Lo and behold...V'a and V'b, when input into the original EK equation, don't add up to the KE just before the collision.

This question makes me feel like I'm aging more rapidly...and/or forgetting basic algebra.

Last edited: Mar 26, 2009
6. Mar 26, 2009

wizzle

hmm may have spotted an error, checking my calculations again

7. Mar 26, 2009

tiny-tim

Hi wizzle!
You mean MaKE = …
Not following you

8. Mar 26, 2009

wizzle

Oh jeez...been looking at this question for far too long. Now I'm very confused. I was trying to input V'a and V'b into the equation for Total energy (PE+KE initial) = (PE +KE final) since the energy is conserved, but the values I obtained didn't cause the final kinetic energy to be equal to the initial kinetic energy. Is that the wrong strategy?

Last edited: Mar 26, 2009
9. Mar 26, 2009

wizzle

sorry Tim, I don't mean to be wasting your time. my calculations seem to be sloppy, I'm going over them again.

10. Mar 27, 2009

wizzle

Hi Tim,
I think I may have got the answer to the first part. After countless re-calculations, I finally have V'b to equal 3.715 m/s, which was the velocity of the smaller ball just before the collision, and V'a is now equal to 0 m/s, so all the kinetic energy was transferred to the larger ball.

When I input that value into the equation Mgh=.5mv'b^2, I end up with h=.(5v'b^2)/g, and get 0.7041 m as the max height of the larger ball, which means the maximum angle was 75 degrees to the left of the y axis, and the smaller ball stays motionless. I looked at the equations you said I should have ended up with and I'm not sure how they fit in.

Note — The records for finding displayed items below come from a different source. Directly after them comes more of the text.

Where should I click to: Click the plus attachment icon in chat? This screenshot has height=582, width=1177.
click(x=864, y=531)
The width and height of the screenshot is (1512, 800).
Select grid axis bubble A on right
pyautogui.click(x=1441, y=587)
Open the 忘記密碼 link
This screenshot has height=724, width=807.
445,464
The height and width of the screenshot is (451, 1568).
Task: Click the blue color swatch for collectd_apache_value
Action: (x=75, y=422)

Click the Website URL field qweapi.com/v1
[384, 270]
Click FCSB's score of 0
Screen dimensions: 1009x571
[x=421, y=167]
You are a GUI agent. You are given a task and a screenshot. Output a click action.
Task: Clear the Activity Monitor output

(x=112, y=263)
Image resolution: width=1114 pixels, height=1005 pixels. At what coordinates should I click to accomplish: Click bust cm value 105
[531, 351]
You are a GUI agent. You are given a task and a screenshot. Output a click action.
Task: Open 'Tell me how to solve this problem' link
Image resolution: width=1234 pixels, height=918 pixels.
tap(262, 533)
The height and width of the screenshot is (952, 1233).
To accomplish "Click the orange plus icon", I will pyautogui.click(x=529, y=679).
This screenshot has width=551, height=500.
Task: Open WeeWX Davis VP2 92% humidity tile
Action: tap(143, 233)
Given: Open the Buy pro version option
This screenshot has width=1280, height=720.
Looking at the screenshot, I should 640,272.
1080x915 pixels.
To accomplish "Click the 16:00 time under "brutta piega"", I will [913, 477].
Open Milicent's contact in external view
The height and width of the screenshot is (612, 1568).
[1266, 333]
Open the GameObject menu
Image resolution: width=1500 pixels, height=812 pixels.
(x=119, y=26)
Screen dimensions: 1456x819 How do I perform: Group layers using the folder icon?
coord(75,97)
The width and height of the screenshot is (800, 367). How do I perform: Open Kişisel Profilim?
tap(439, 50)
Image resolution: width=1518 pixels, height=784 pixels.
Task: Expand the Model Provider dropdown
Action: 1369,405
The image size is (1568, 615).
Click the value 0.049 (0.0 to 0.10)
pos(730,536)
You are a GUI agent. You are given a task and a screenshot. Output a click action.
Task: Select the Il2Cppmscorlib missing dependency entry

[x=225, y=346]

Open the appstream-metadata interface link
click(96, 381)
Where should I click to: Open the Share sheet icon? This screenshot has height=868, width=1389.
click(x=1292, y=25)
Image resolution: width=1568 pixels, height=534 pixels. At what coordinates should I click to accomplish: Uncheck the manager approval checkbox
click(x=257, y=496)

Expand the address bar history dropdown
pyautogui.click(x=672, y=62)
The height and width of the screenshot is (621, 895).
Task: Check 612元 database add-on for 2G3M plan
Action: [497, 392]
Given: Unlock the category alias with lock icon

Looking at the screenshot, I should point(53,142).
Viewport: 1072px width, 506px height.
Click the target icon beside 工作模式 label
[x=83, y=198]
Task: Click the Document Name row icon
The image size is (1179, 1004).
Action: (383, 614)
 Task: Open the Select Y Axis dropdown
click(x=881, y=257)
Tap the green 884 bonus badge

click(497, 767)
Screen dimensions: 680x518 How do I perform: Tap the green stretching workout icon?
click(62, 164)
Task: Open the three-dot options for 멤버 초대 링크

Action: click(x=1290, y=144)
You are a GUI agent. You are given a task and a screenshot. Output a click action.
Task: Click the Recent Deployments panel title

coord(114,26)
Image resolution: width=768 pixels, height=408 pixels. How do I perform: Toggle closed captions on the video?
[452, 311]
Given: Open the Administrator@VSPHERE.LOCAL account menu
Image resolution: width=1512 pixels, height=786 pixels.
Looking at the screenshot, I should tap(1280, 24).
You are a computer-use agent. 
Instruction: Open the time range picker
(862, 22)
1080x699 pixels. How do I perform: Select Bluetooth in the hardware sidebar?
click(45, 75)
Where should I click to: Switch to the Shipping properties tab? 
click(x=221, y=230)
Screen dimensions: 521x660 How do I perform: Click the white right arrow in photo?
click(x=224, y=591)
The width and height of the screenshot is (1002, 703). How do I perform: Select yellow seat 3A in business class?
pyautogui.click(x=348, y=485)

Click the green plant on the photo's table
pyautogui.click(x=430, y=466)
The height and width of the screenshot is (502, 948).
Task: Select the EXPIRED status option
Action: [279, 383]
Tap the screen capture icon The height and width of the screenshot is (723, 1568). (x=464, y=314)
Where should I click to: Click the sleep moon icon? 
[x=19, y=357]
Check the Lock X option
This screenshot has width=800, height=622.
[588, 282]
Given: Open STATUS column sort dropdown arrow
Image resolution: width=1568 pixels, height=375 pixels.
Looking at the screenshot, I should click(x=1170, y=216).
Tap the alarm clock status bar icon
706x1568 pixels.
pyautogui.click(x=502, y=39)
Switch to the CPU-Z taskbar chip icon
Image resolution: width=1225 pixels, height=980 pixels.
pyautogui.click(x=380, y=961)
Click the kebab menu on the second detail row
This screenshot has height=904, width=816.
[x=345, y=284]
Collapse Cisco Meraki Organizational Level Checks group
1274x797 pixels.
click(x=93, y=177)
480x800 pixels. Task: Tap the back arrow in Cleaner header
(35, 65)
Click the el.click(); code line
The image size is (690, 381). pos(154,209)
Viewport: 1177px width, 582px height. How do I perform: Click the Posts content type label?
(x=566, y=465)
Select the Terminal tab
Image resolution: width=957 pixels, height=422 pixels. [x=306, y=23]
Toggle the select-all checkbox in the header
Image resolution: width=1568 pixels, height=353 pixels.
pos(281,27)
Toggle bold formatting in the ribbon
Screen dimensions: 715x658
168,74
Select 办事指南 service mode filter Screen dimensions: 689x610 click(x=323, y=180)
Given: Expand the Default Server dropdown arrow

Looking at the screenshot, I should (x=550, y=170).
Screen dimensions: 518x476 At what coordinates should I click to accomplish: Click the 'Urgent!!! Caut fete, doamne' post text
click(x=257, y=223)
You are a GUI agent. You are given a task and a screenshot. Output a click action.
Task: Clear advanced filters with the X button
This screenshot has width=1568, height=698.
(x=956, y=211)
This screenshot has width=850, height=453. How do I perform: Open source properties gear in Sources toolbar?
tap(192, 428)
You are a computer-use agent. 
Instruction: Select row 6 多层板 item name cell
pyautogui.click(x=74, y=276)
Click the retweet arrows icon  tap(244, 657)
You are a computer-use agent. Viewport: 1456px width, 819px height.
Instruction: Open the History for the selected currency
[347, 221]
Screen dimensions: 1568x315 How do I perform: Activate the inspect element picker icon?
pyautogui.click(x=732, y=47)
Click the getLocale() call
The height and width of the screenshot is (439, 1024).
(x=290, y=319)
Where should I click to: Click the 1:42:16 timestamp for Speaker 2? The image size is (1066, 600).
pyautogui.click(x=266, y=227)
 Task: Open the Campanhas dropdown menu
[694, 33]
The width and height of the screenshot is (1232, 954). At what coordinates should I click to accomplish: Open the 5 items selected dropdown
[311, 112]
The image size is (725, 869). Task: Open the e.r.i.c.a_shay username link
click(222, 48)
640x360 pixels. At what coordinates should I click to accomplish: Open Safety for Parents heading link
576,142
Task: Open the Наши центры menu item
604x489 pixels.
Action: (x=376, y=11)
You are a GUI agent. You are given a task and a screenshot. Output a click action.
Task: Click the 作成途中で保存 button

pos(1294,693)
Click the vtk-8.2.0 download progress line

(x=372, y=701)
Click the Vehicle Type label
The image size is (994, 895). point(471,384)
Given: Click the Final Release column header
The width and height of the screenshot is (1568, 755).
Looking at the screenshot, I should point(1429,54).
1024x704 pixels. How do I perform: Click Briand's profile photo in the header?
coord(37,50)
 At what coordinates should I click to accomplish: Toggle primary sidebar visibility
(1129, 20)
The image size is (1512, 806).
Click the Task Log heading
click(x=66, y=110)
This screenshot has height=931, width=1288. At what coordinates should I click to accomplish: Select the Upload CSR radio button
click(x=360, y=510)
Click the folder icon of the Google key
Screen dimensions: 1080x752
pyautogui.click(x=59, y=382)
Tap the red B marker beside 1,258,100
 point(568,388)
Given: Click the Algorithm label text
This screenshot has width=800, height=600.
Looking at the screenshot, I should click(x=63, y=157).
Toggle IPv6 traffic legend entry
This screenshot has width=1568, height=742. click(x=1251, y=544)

Hopefully this question is less annoying than the previous few...

Last edited: Mar 27, 2009
11. Mar 27, 2009

wizzle

I just had a thought...I don't think my answer could be right because in order for the kinetic energy just after the collision to be equal to the kinetic energy pre-collision, the velocities I came up with couldn't be right. My answer would mean that EK final would be greater than EK initial, since the moving ball has a mass of 0.03 kg, and the smaller ball, which I have said is now no longer moving, has a mass of 0.02 kg.

12. Mar 27, 2009

tiny-tim

Yes … the energy is only totally transferred when the balls are of equal mass (just like balls on a pool-table).

Lauren, you must show your full calculations, not just your result, or we won't be able to see where you're going wrong.

Call the masses m and M, and KE of the smaller ball mgh, and the speeds immediately after the collision v and V …

what equations do you get, just for the collision?

13. Mar 27, 2009

wizzle

Thanks for not giving up Tim.

I used m and M as you suggested:

mv+Mv=mV+MV
(mv-MV)/m=V

Now I substituted V, the final velocity of the small ball, into the following equation:
mgh=.5mV^2+.5MV^2
mgh=.5m(mv-MV/m)^2+.5MV^2
mgh=.5m((mv)^2-2mvMV+(MV)^2)/m^2+.5MV^2

I multiplied the .5MV^2 term by (m^2/m^2) so that I could add it to the other term

mgh=.5m((mv)(mv)-2mvMV+(MV)(MV)+.5m^2MV^2)/m^2

Does that make sense so far?

Thanks,
Lauren

14. Apr 27, 2009

wizzle

Luckily my boyfriend's sister, a civil engineering genius, helped me through this. Thanks everyone for your help along the way!